A Really Good Brown Girl

Description

77 pages
$12.95
ISBN 0-919626-76-9
DDC C811'.54

Publisher

Year

1996

Contributor

Reviewed by Patricia Morley

Patricia Morley is professor emerita of English and Canadian studies at
Concordia University, and the author of Kurlek, Margaret Laurence: The
Long Journey Home, and As Though Life Mattered: Leo Kennedy’s Story.

Review

Marilyn Dumont’s powerful, angry voice comes out of a Canadian Métis
heritage shaped by courage and defiance. These poems and paragraphs
catch the gritty texture of living as an object of constant
discrimination.

In Squaw Poems, the first section, Dumont portrays her first day at
school, where rows of small tables are “lined up like variety cereal
boxes” and she attempts to become invisible. The child learns by
watching how to survive in a white classroom and live a dual life.
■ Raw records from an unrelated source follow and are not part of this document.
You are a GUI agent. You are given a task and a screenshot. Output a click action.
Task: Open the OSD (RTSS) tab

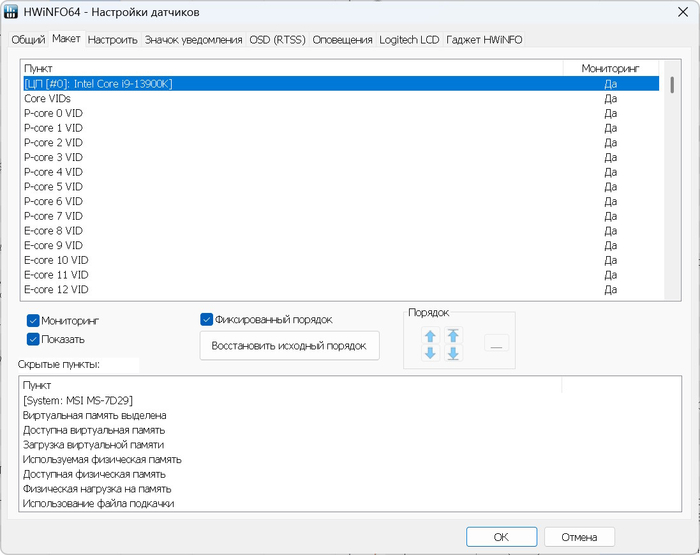[277, 40]
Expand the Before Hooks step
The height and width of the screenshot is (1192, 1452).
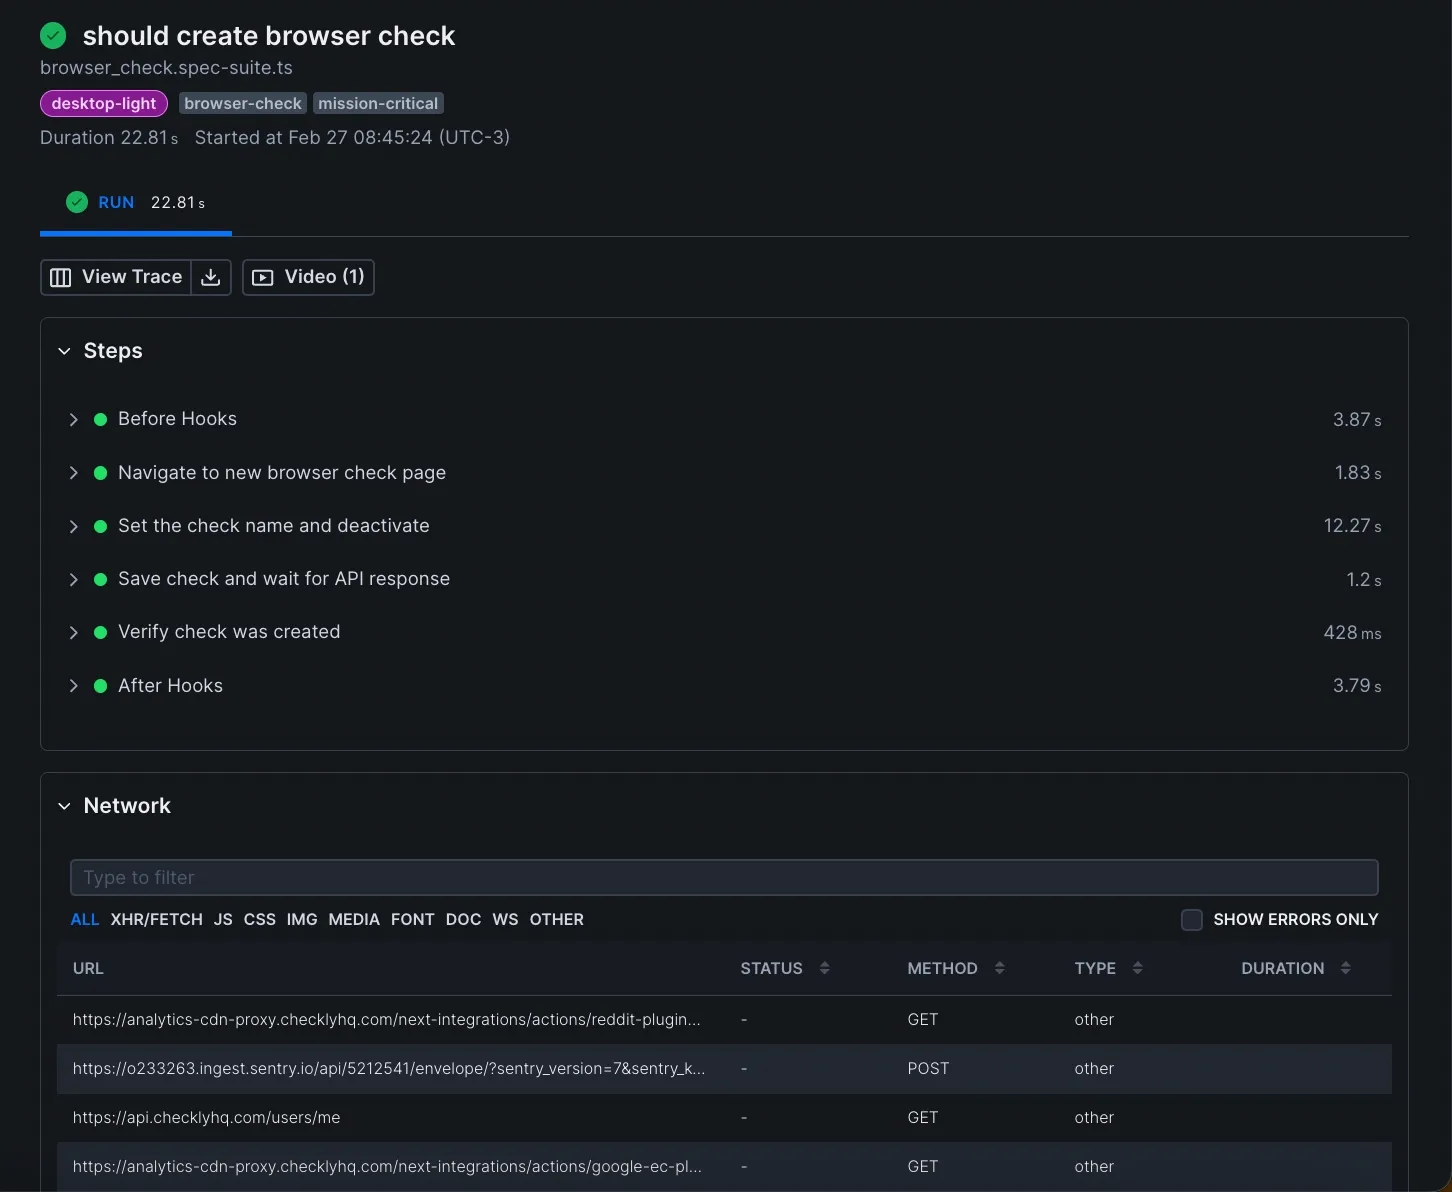tap(73, 420)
Later
she resolves to become “so god-damned respectable that white people
would feel slovenly in my presence.”

A section called White Noise includes “Letter to Sir John A.
Macdonald,” in which Dumont writes of being “railroaded / by some
steel tracks that didn’t last / and some settlers who wouldn’t
settle”; and “The Devil’s Language,” where the poet feels
measured and judged by “lily white words / its picket fence sentences
/ and manicured paragraphs.”

In “Instructions to My Mother,” the poet urges her to “dig out my
10th grade sketch book and / homesick letters to you and / tell me they
are remarkable and / that they make you cry.” Dumont’s talent has
been long in the making, forged with tears and steel.